[Items from a data source]
* Begin *

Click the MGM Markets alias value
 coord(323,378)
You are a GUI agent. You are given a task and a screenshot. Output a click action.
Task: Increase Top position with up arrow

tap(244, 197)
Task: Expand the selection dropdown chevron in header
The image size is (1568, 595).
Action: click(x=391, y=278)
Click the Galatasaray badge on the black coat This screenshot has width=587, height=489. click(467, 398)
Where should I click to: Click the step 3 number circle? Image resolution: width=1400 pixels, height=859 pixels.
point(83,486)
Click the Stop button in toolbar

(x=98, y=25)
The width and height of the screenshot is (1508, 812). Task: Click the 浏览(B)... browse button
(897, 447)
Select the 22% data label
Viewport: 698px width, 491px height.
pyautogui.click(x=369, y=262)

* End *

> **Exercise goal**
Switch every "screenshot" in the listing to "screen capture", keeping everything else the same.

> **Solution for this problem**
Click the MGM Markets alias value
 coord(323,378)
You are a GUI agent. You are given a task and a screen capture. Output a click action.
Task: Increase Top position with up arrow

tap(244, 197)
Task: Expand the selection dropdown chevron in header
The image size is (1568, 595).
Action: click(x=391, y=278)
Click the Galatasaray badge on the black coat This screen capture has width=587, height=489. click(467, 398)
Where should I click to: Click the step 3 number circle? Image resolution: width=1400 pixels, height=859 pixels.
point(83,486)
Click the Stop button in toolbar

(x=98, y=25)
The width and height of the screen capture is (1508, 812). Task: Click the 浏览(B)... browse button
(897, 447)
Select the 22% data label
Viewport: 698px width, 491px height.
pyautogui.click(x=369, y=262)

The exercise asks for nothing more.